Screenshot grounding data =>
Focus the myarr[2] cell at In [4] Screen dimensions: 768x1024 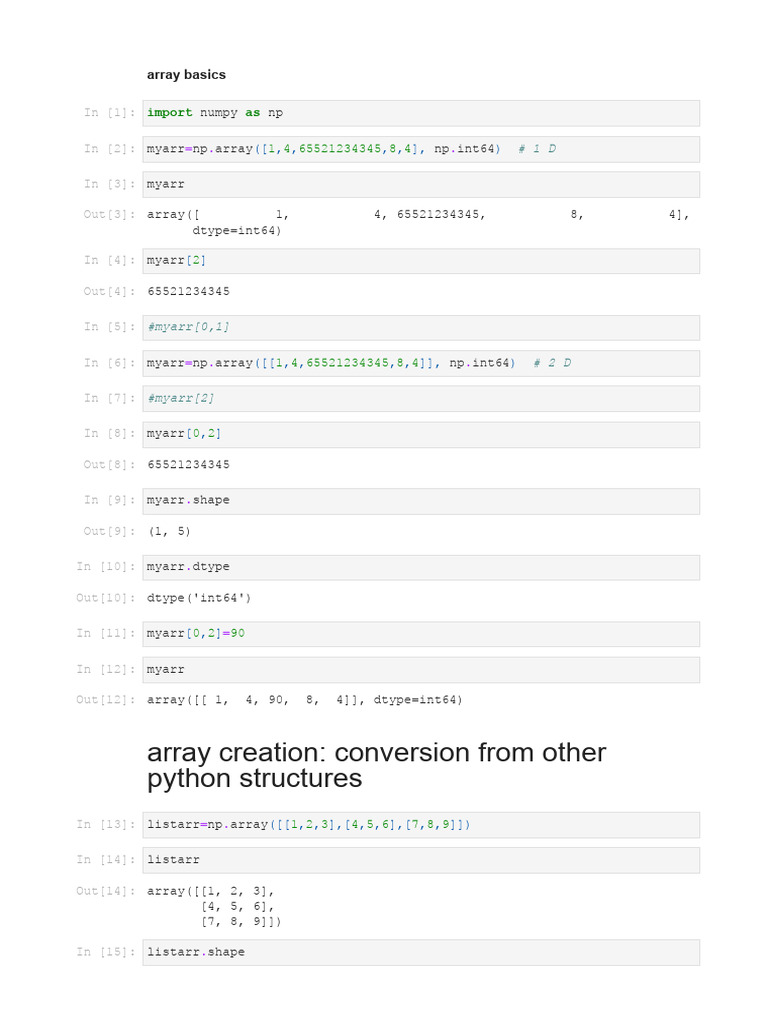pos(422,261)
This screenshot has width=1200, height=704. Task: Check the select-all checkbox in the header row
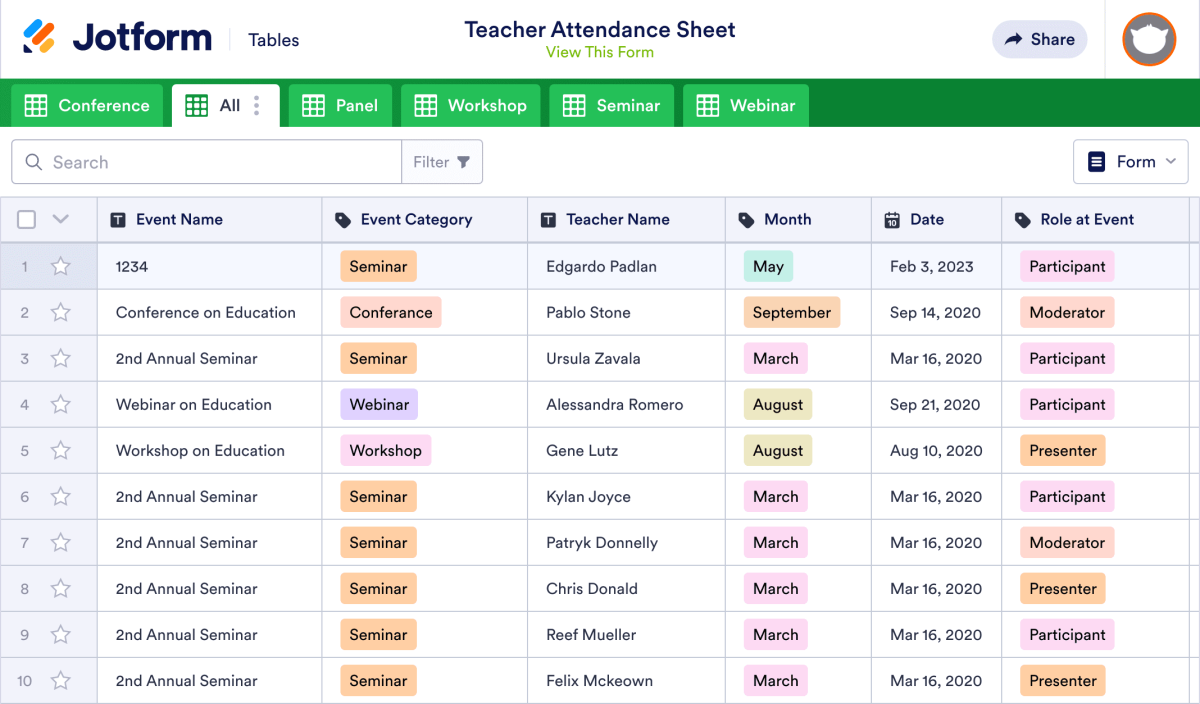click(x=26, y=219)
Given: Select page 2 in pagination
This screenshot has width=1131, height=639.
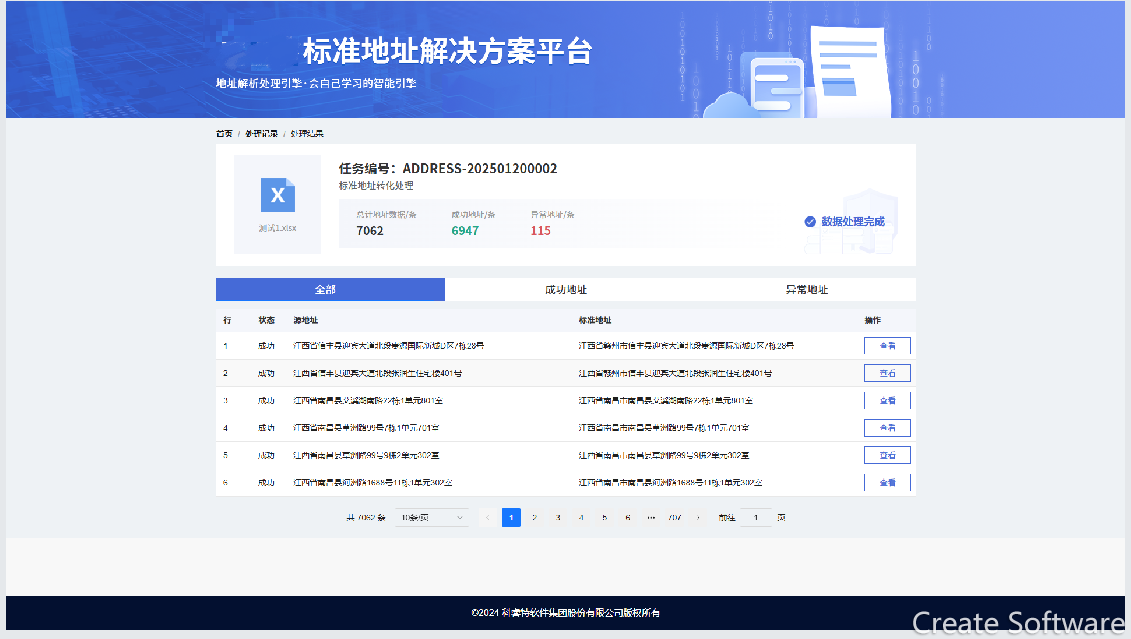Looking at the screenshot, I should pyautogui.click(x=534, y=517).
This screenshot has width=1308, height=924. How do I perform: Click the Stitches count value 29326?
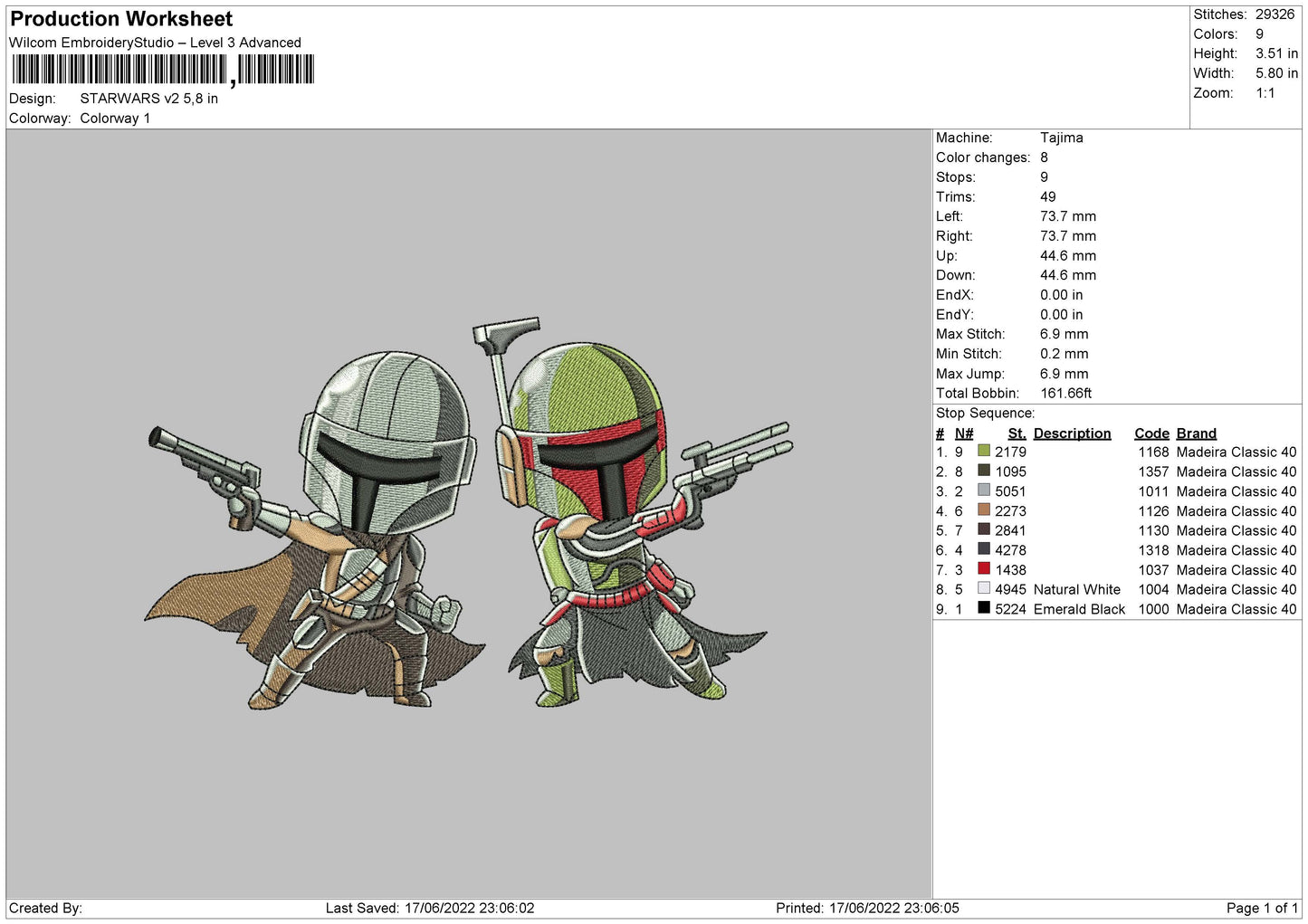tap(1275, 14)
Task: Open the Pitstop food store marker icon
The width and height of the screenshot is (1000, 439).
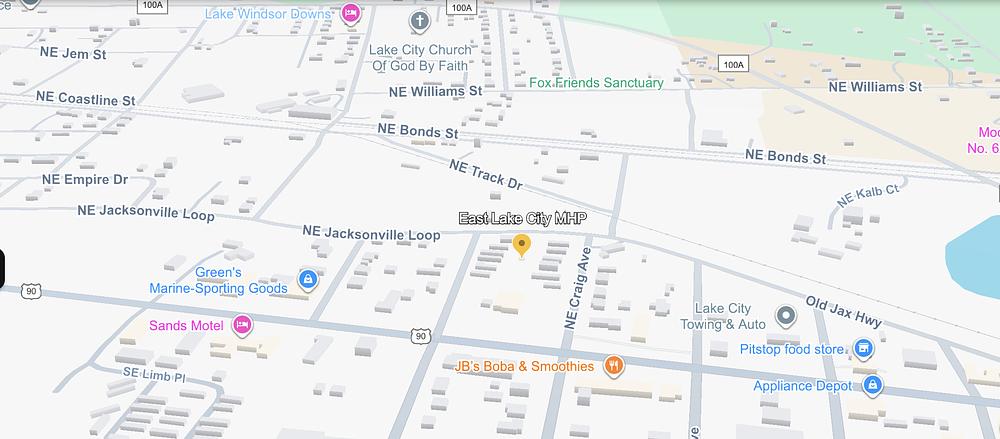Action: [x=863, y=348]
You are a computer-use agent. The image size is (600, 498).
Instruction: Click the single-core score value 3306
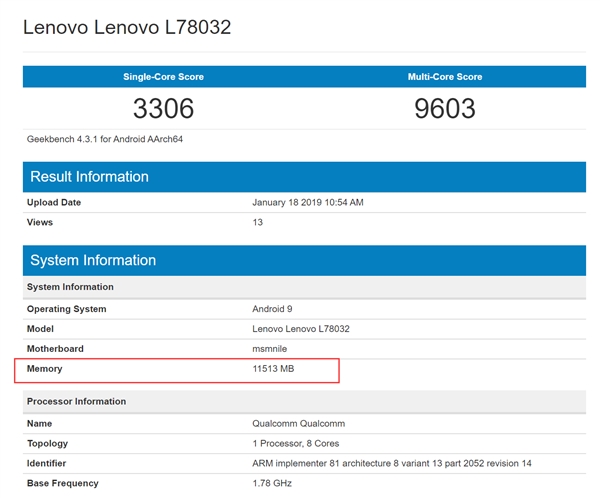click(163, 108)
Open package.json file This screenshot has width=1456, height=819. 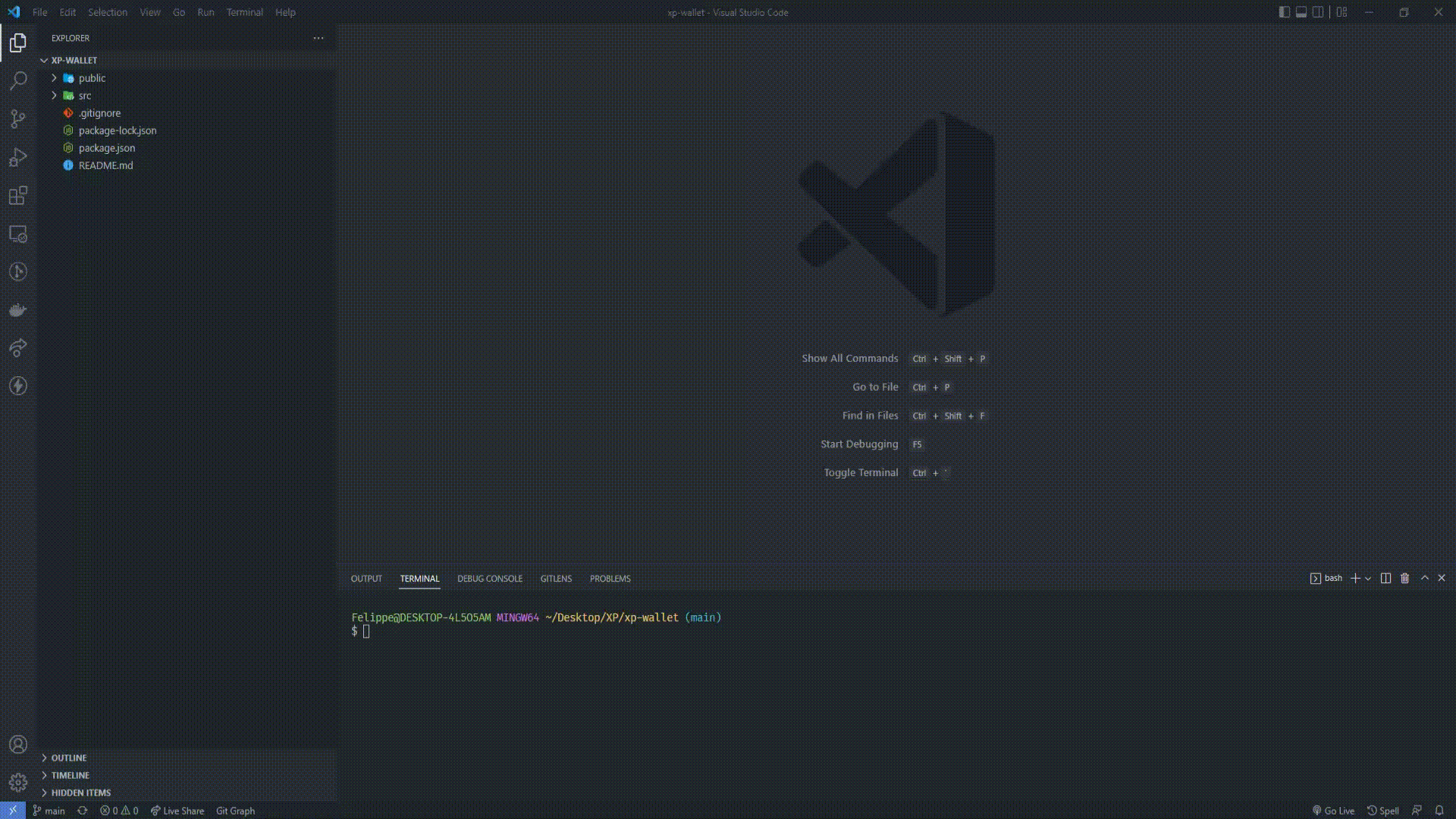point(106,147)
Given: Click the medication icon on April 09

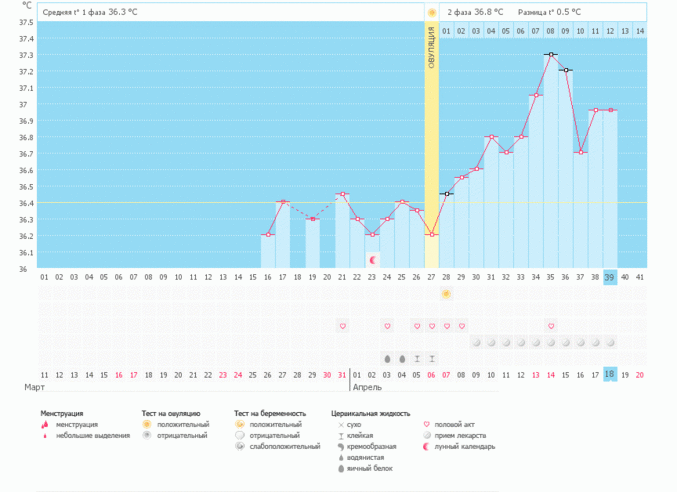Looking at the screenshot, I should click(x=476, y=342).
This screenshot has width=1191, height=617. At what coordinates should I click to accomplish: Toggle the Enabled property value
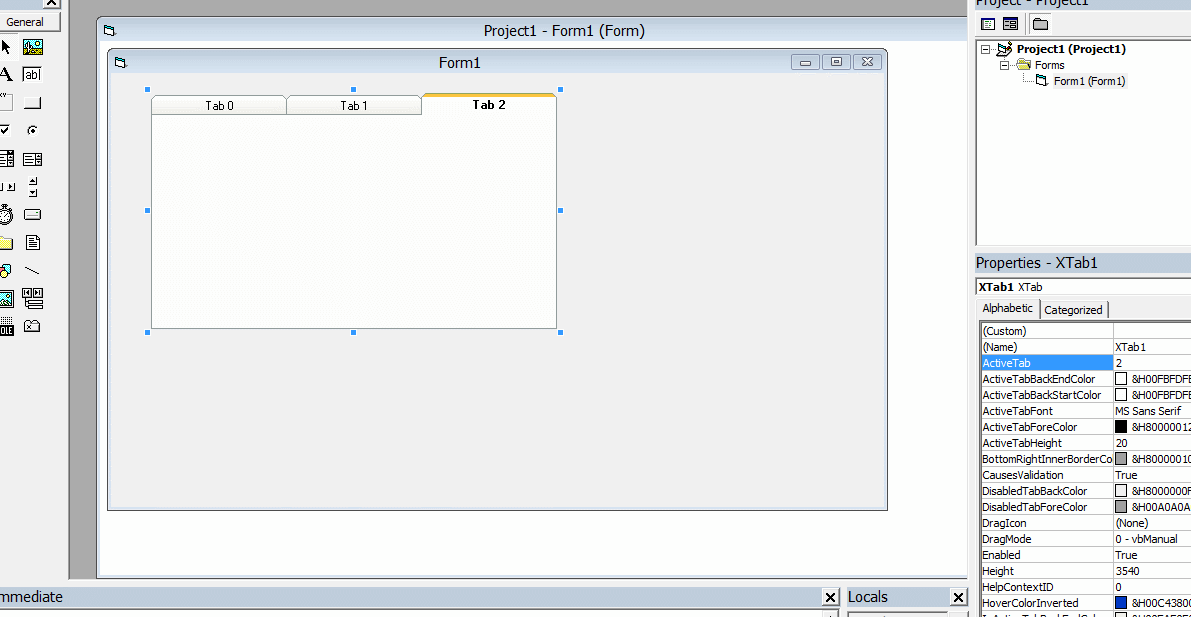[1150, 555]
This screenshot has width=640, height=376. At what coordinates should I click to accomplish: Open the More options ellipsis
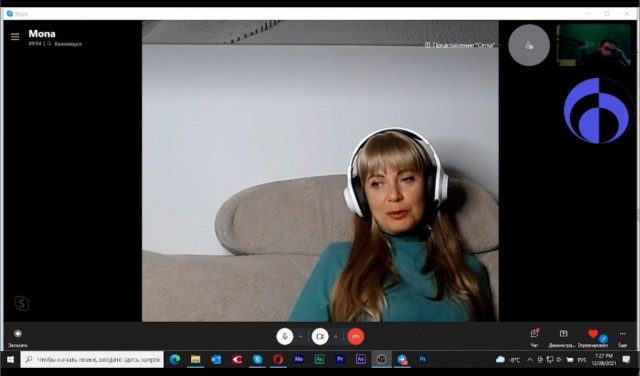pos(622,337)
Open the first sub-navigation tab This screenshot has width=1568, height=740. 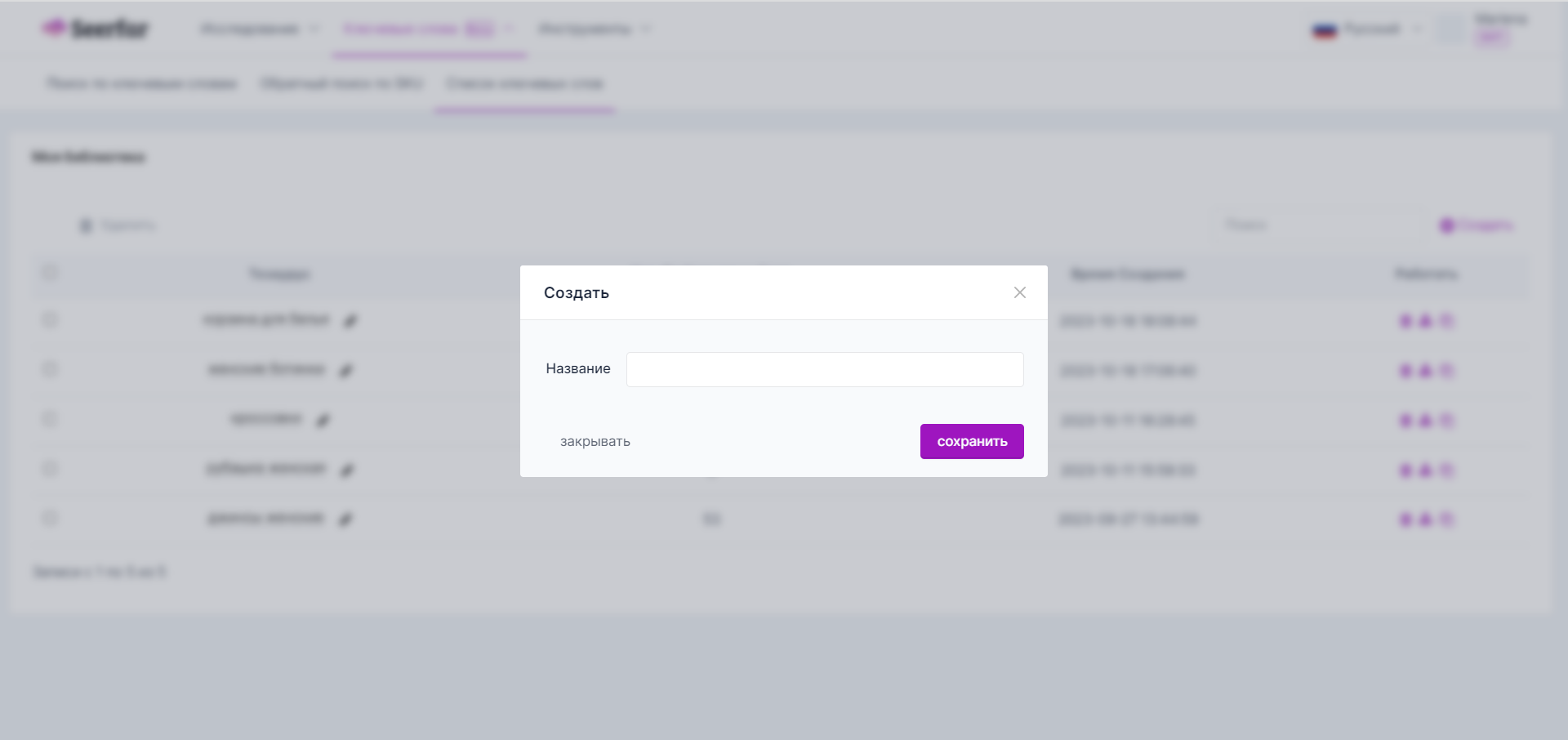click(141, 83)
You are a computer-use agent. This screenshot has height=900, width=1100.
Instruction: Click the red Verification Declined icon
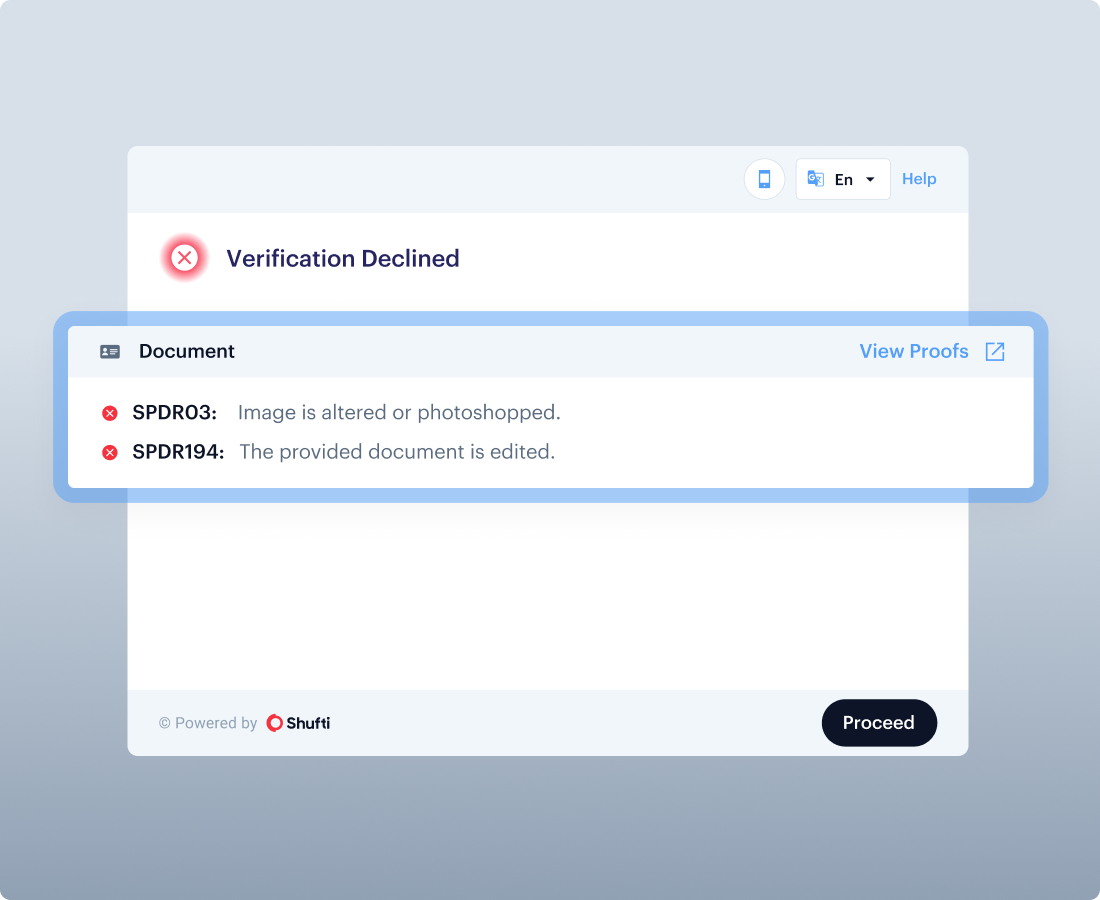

Directions for this task =>
Find the word "agent" in the entries above. Copy every line that has it.

Completed task =>
You are a computer-use agent. The image size is (600, 498).
You are a computer-use agent. This screenshot has height=900, width=1100.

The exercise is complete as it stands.